● **Exercise brief**: Print exactly, and only, the lines running from the line containing "Conductores de buses" through the end of the records below.

Collected data:
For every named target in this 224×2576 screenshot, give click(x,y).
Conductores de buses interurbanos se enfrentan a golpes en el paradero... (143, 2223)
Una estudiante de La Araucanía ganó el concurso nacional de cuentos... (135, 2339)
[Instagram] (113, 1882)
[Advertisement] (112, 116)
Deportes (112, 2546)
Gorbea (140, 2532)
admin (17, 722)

● **Solution below**:
Conductores de buses interurbanos se enfrentan a golpes en el paradero... (143, 2223)
Una estudiante de La Araucanía ganó el concurso nacional de cuentos... (135, 2339)
[Instagram] (113, 1882)
[Advertisement] (112, 116)
Deportes (112, 2546)
Gorbea (140, 2532)
admin (17, 722)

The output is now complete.